Integration of nonlabyrinthine inputs by the vestibular system: role in compensation following bilateral damage to the inner ear

Abstract

Inputs from the skin and muscles of the limbs and trunk as well as the viscera are relayed to the medial, inferior, and lateral vestibular nuclei. Vestibular nucleus neurons very quickly regain spontaneous activity following a bilateral vestibular neurectomy, presumably due to the presence of such nonlabyrinthine inputs. The firing of a small fraction of vestibular nucleus neurons in animals lacking labyrinthine inputs can be modulated by whole-body tilts; these responses are eliminated by a spinal transection, showing that they are predominantly elicited by inputs from the trunk and limbs. The ability to adjust blood distribution in the body and maintain stable blood pressure during movement is diminished following a bilateral vestibular neurectomy, but compensation occurs within a week. However, bilateral lesions of the caudal portions of the vestibular nuclei produce severe and long-lasting cardiovascular disturbances during postural alterations, suggesting that the presence of nonlabyrinthine signals to the vestibular nuclei is essential for compensation of posturally-related autonomic responses to occur. Despite these observations, the functional significance of nonlabyrinthine inputs to the central vestibular system remains unclear, either in modulating the processing of vestibular inputs or compensating for their loss.

Fig. 1

Matrix showing the convergence of limb inputs onto vestibular nucleus neurons. The shading of each pair of boxes indicates whether a unit responded to stimulation of forelimb (F) or hindlimb (H) nerves containing muscle afferents. Different shading patterns designate whether the unit's firing was affected by low current intensities that only activated large afferents from muscle spindles and Golgi tendon organs or higher intensities that also stimulated small afferents. The top panel shows findings from animals that had previously sustained a bilateral vestibular neurectomy, whereas the bottom panel provides information from labyrinth-intact animals. Data are from [13].

Fig. 2

The rate and coefficient of variation (CV) of spontaneous activity of vestibular nucleus neurons before and in the first week following removal of vestibular inputs through a bilateral vestibular neurectomy. Data were collected from two animals that were conscious during recordings, as described in [16].

Fig. 3

Characteristics of vestibular nucleus neuronal responses to vertical rotations following the removal of labyrinthine inputs. Data were collected either from conscious animals or decerebrate cats that sustained a bilateral vestibular neurectomy approximately two months before the acute recording session.
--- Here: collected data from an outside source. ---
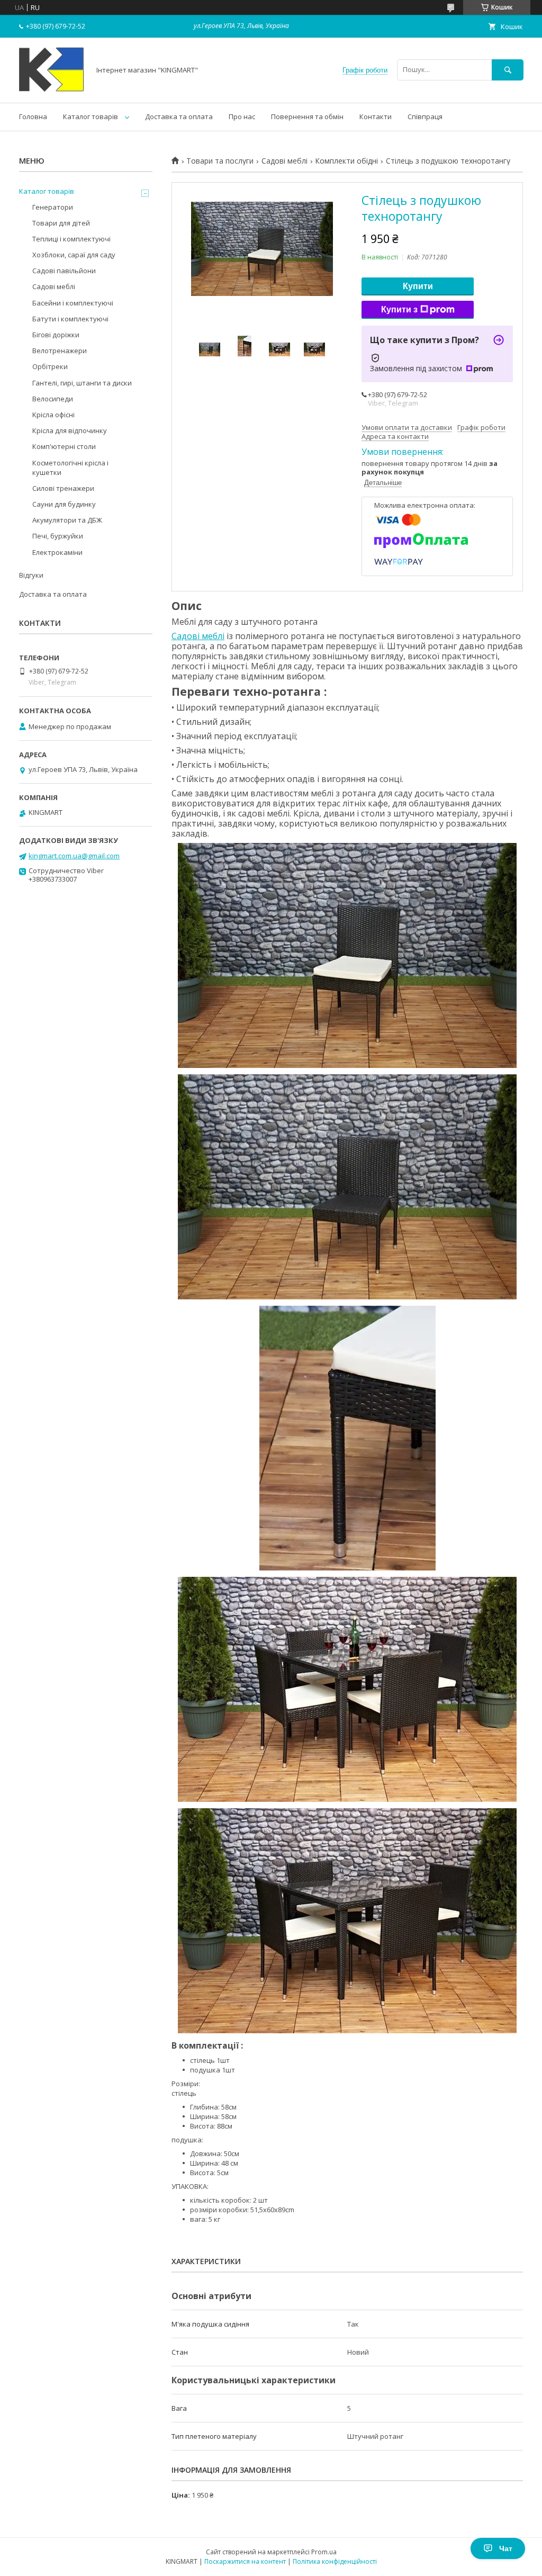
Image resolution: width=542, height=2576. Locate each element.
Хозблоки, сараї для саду (73, 254)
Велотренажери (59, 350)
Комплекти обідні (346, 161)
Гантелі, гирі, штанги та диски (82, 383)
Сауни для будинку (64, 504)
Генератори (52, 207)
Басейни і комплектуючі (72, 303)
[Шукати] (507, 69)
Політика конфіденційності (335, 2561)
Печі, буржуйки (57, 536)
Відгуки (31, 575)
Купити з (399, 309)
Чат (505, 2548)
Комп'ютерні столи (64, 446)
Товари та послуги (220, 161)
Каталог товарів (90, 116)
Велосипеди (52, 398)
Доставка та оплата (179, 116)
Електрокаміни (57, 552)
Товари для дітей (61, 223)
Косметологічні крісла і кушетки (70, 467)
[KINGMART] (51, 89)
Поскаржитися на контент (245, 2561)
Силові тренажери (63, 488)
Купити (418, 286)
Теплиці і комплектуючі (71, 239)
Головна (33, 116)
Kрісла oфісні (53, 414)
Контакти (375, 116)
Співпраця (425, 116)
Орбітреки (50, 366)
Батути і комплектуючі (70, 319)
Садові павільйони (64, 270)
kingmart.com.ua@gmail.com (74, 855)
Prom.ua (324, 2551)
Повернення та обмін (307, 116)
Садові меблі (284, 161)
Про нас (242, 116)
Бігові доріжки (55, 334)
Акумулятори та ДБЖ (67, 520)
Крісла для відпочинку (69, 430)
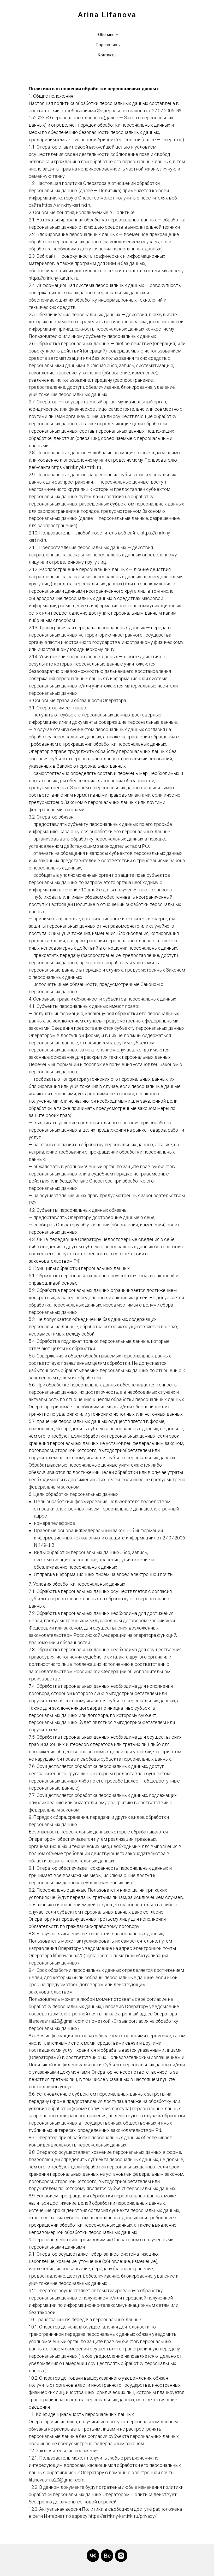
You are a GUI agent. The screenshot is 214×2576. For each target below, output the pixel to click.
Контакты (107, 54)
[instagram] (121, 2555)
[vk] (93, 2555)
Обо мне (106, 34)
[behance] (107, 2555)
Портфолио (106, 44)
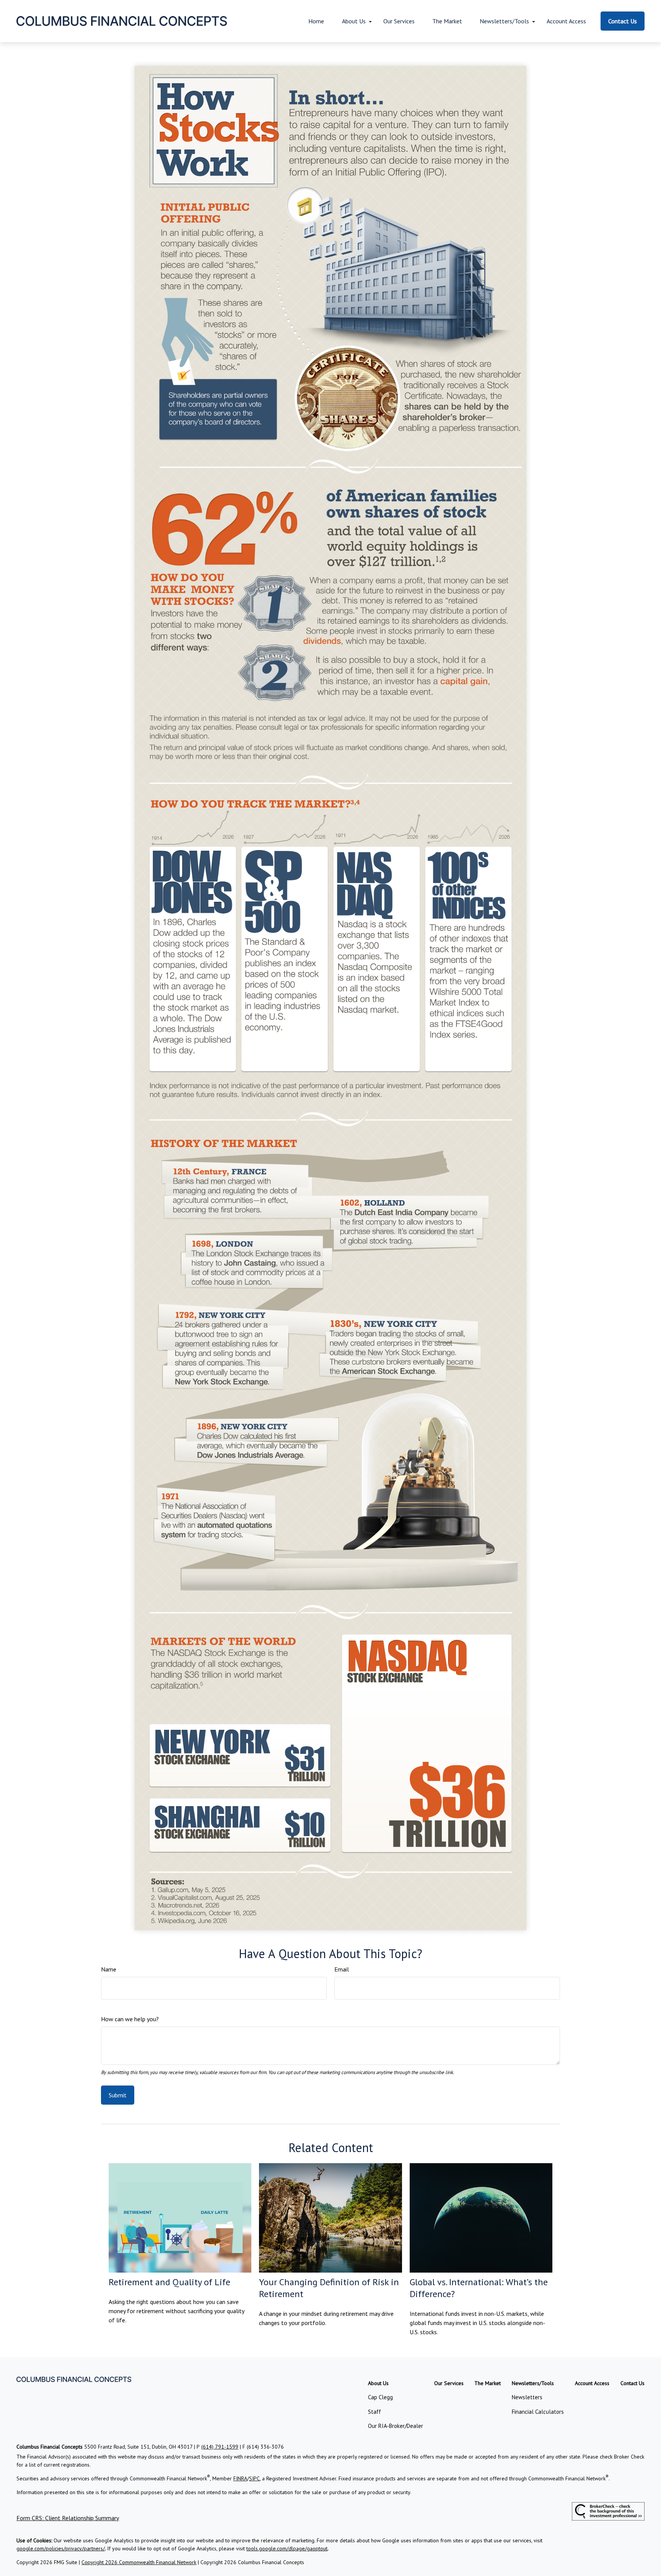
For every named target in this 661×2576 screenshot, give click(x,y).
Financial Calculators (538, 2411)
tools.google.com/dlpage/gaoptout (286, 2548)
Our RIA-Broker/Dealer (395, 2425)
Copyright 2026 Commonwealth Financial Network (138, 2562)
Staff (374, 2411)
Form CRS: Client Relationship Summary (67, 2518)
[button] (316, 21)
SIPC (254, 2478)
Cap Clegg (380, 2397)
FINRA (240, 2478)
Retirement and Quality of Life (169, 2282)
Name (108, 1969)
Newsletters (527, 2397)
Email (341, 1969)
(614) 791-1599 (219, 2446)
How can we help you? (130, 2019)
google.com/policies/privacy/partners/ (60, 2548)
A: Bode plots indicating the response dynamics of neurons in animals lacking labyrinthine inputs. Response gain and phase are plotted with respect to stimulus position. B: Polar plot showing the response vector orientations of vestibular nucleus neurons following a bilateral vestibular neurectomy. Numbers along the radius of the plot indicate gain (spikes/s/°). Abbreviations: CED, contralateral ear down roll; IED, ipsilateral ear down roll; ND, nose down pitch; NU, nose up pitch. Data are from [16, 32].

Fig. 4

Responses to rotations in vertical planes of a neuron in the caudal fastigial nucleus of a conscious cat that had sustained a bilateral vestibular neurectomy. A: Examples of responses to sinusoidal pitch tilts at three different frequencies; the response vector orientation of the neuron was only 6° from the pitch plane, and its activity increased during head-up tilts. The amplitudes of rotations were 15° at 0.05 and 0.1 Hz and 10° at 0.5 Hz. The number of sweeps averaged to generate each trace are as follow: 0.05 and 0.1 Hz, 10; 0.5 Hz, 50. B: Bode plot indicating the response dynamics of the neuron; response gain and phase are plotted relative to stimulus position.

Fig. 5

Changes in arterial blood pressure recorded in conscious cats during 60° head-up tilts subsequent to peripheral or central vestibular system lesions. Each panel shows averaged data from a single animal. To simplify comparisons, the blood pressure changes were plotted relative to those that occurred before lesions. Responses recorded in the first week following lesions are depicted by dashed lines, and those determined during the subsequent three weeks are indicated by solid lines. Error bars represent one standard error. A: responses recorded following a bilateral vestibular neurectomy; data are from [12]. B: responses recorded following a combined ablation of the cerebellar uvula and a bilateral vestibular neurectomy; data are from [10]. C: responses recorded following placing chemical lesions bilaterally in the caudal vestibular nuclei; data are from [18].